#### Exercise description:
From the line that contains "The image size is (1024, 574)." through the end of the records below, write out each line exactly as it appears, but not the pictures.

(Records excerpted from a collection)
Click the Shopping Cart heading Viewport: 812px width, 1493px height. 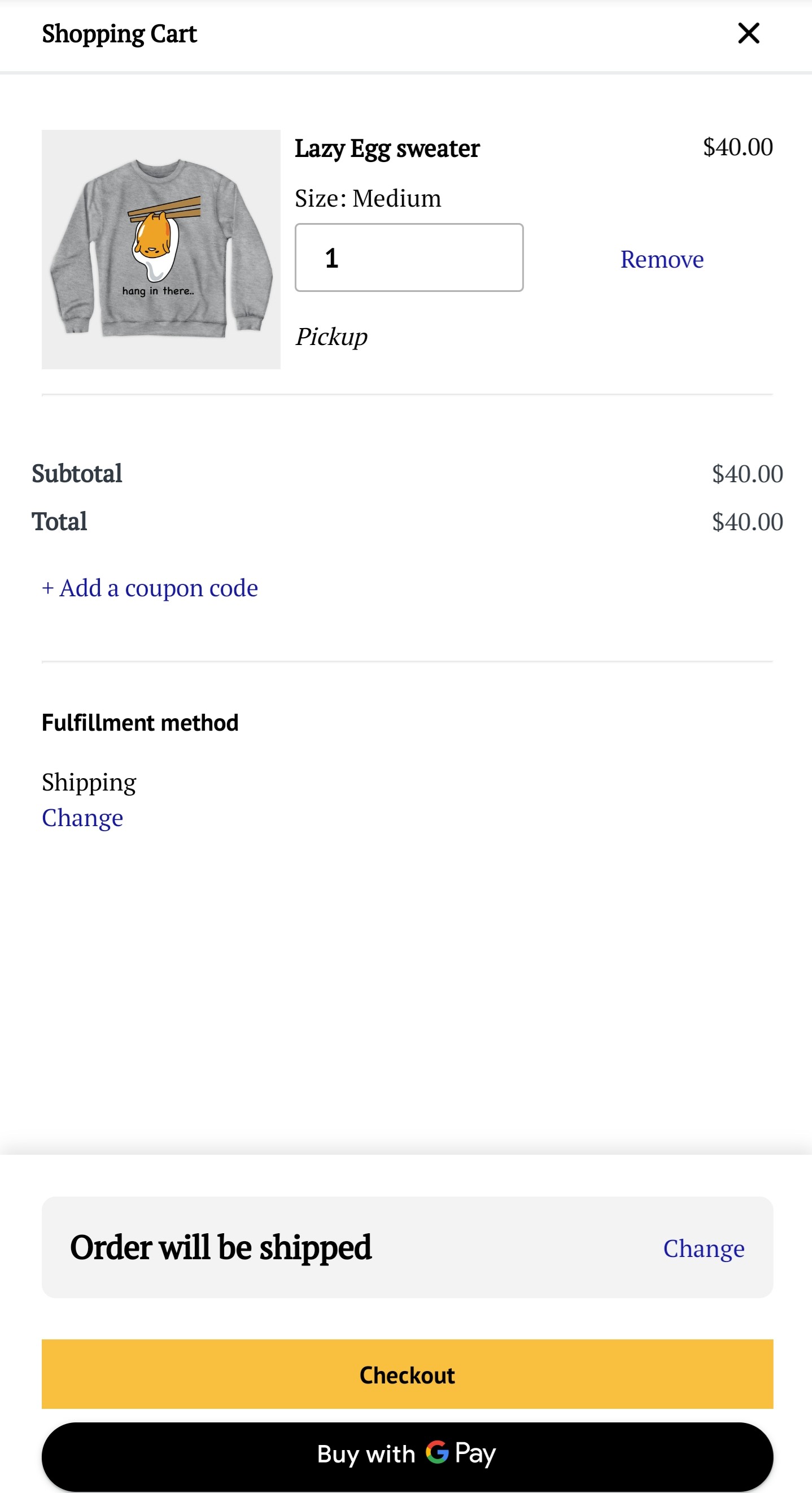[119, 34]
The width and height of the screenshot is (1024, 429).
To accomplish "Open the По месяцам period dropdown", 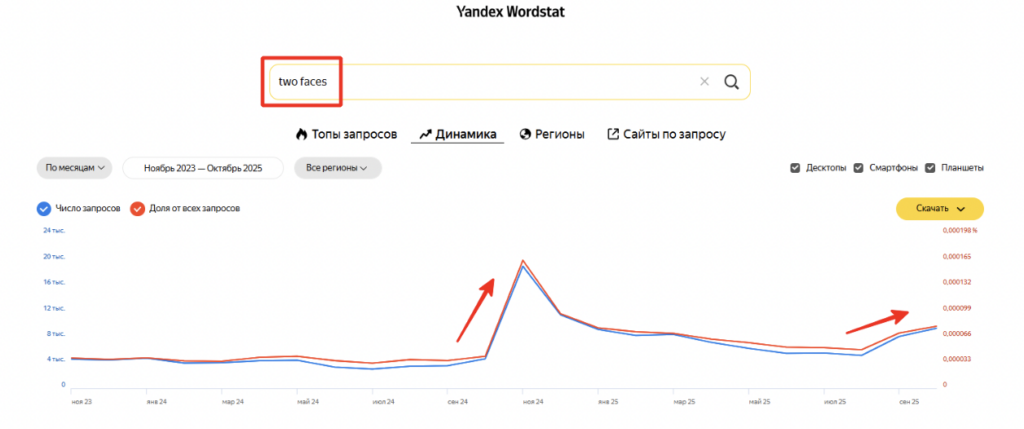I will point(74,168).
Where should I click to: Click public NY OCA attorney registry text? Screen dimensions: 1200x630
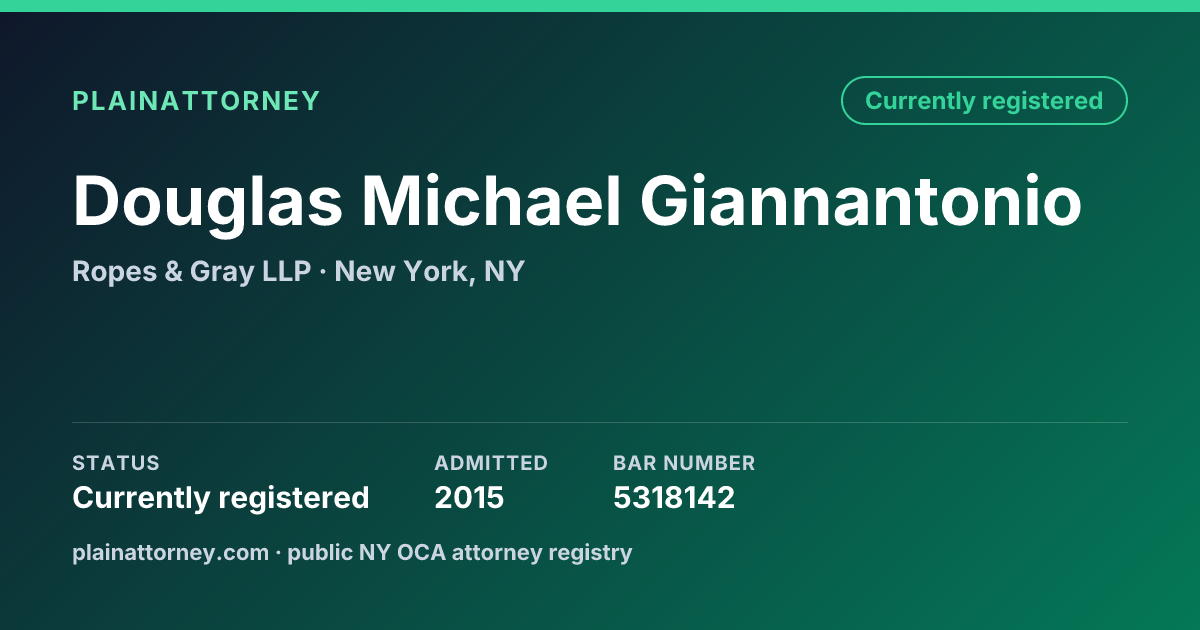(460, 552)
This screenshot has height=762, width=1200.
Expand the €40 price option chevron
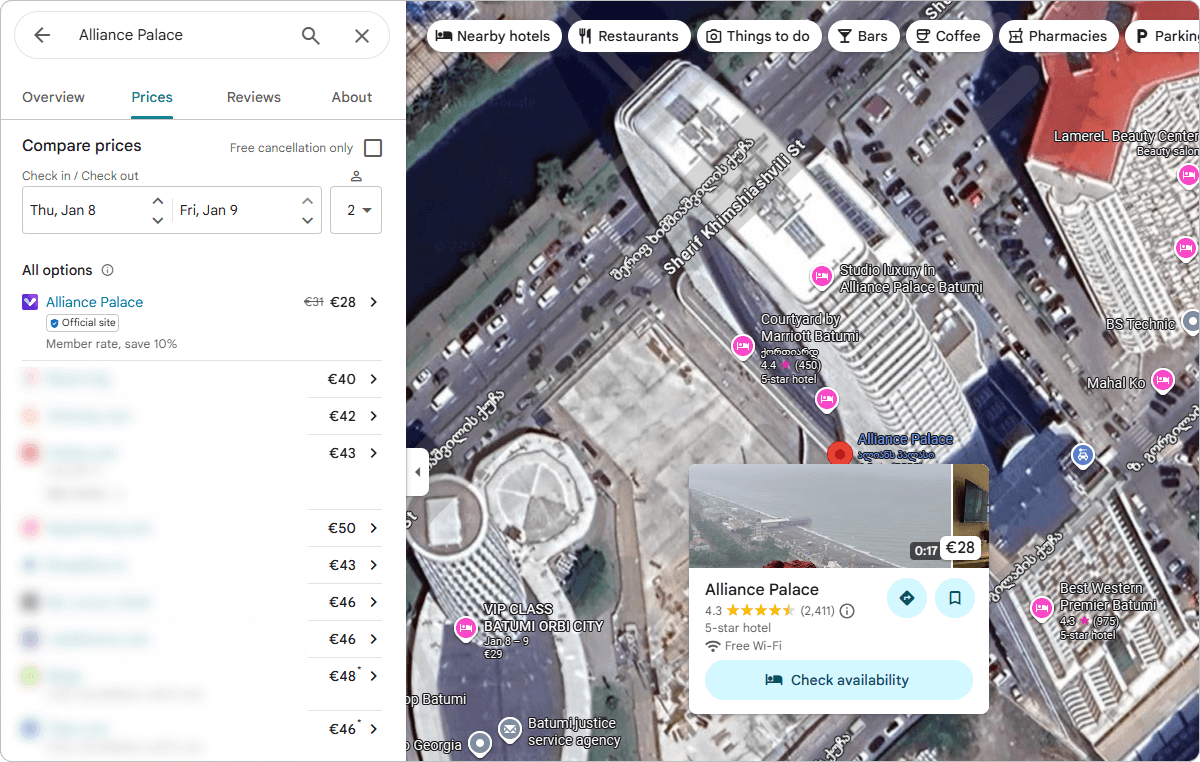[373, 379]
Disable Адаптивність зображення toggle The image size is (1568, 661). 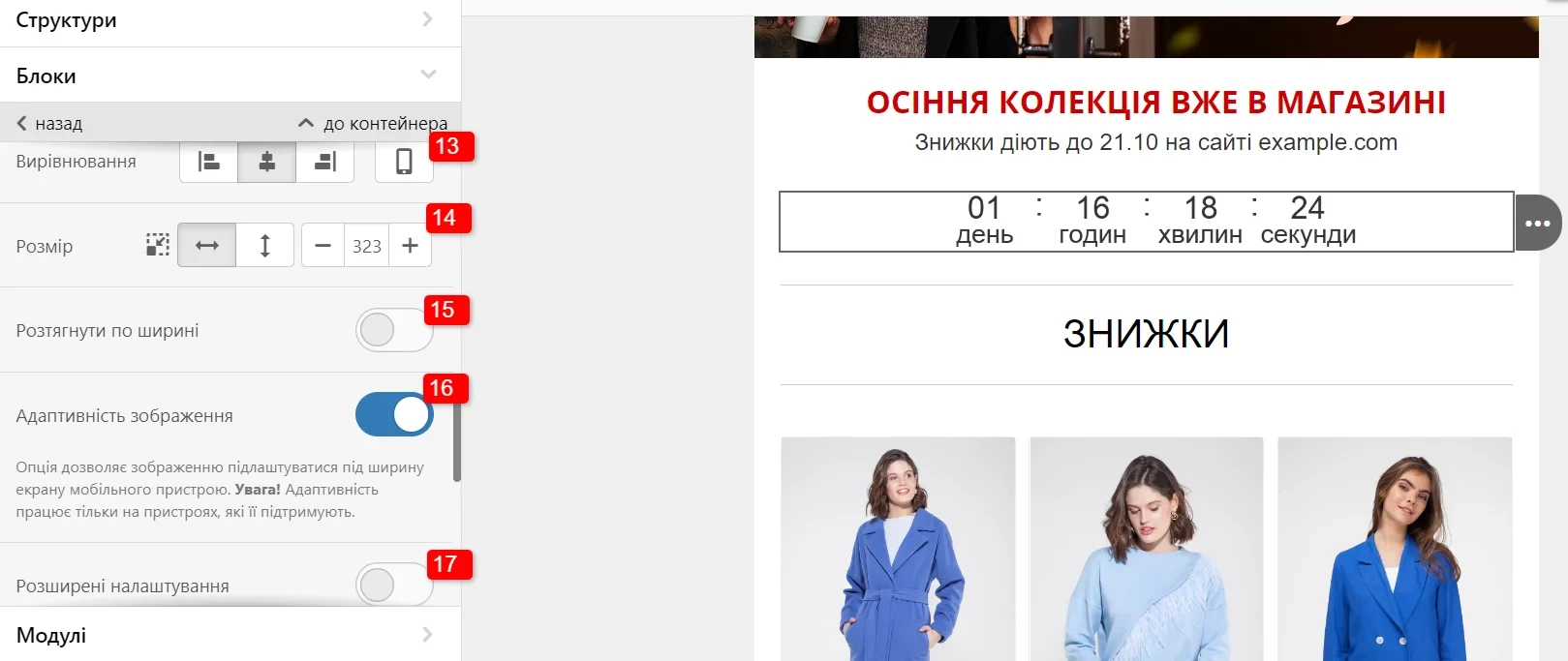coord(394,415)
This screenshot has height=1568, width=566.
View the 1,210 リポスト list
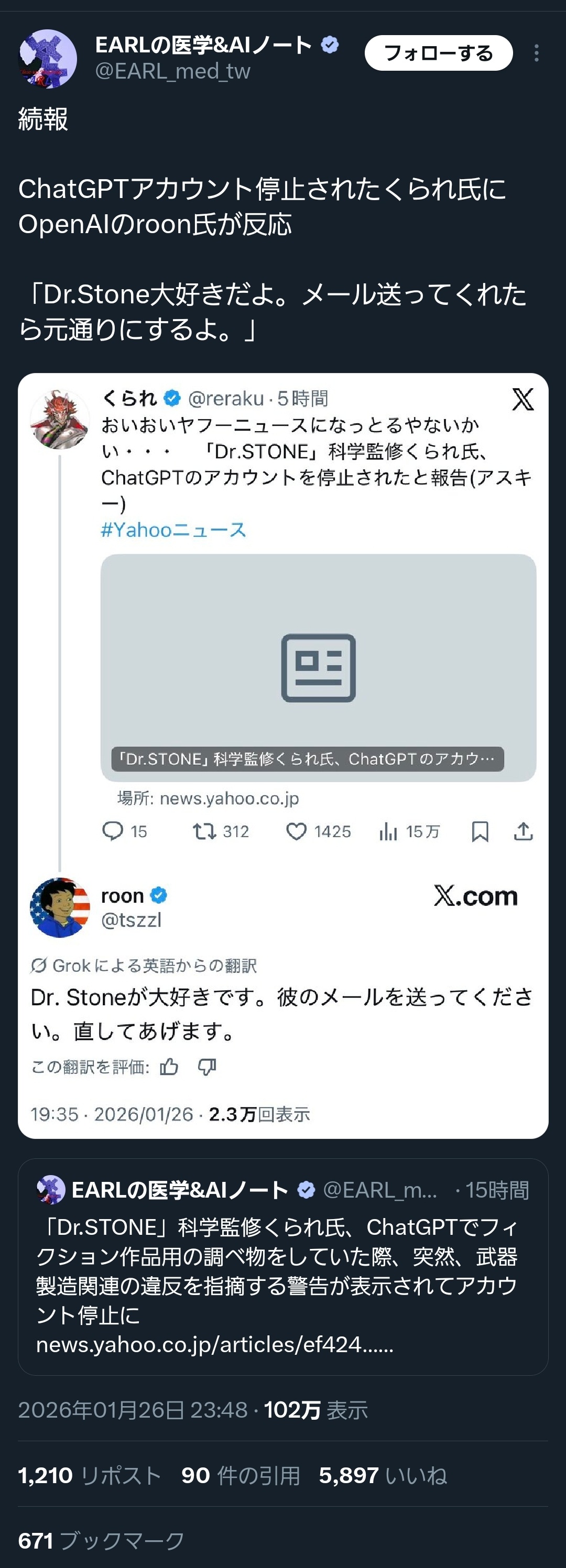(90, 1475)
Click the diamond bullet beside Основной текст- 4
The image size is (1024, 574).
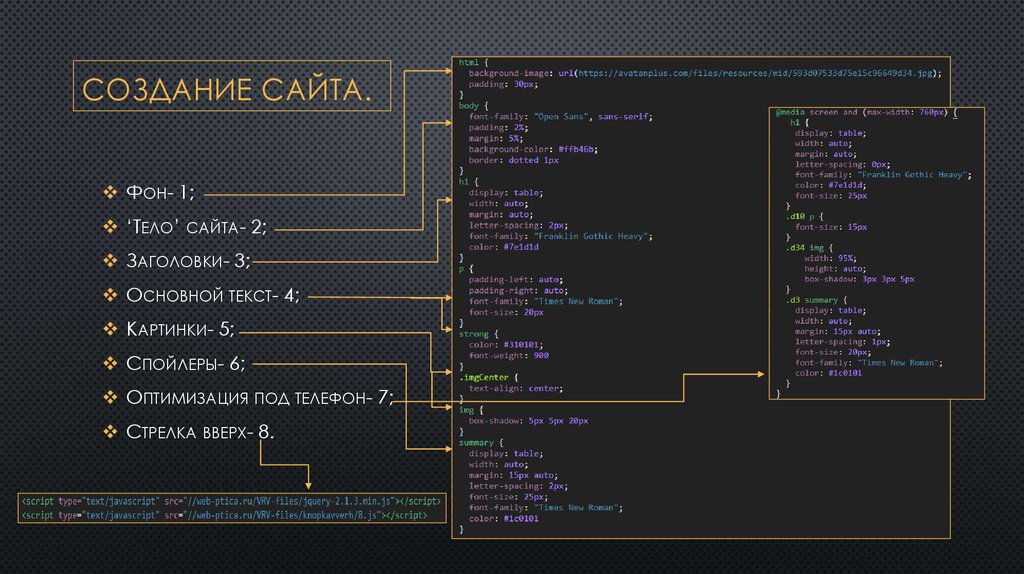(x=111, y=295)
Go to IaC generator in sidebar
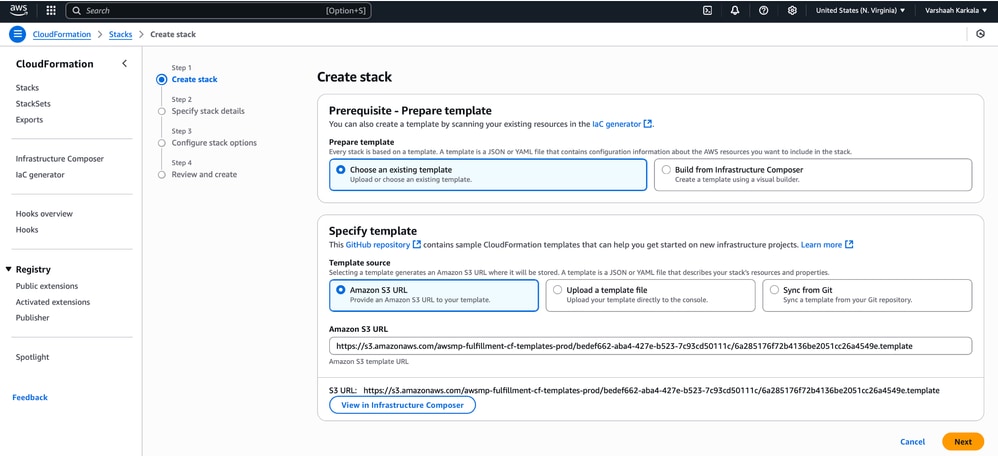Image resolution: width=998 pixels, height=456 pixels. [x=40, y=175]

#### Task solution:
The image size is (1024, 574).
(x=111, y=295)
Go to IaC generator in sidebar
Image resolution: width=998 pixels, height=456 pixels. [x=40, y=175]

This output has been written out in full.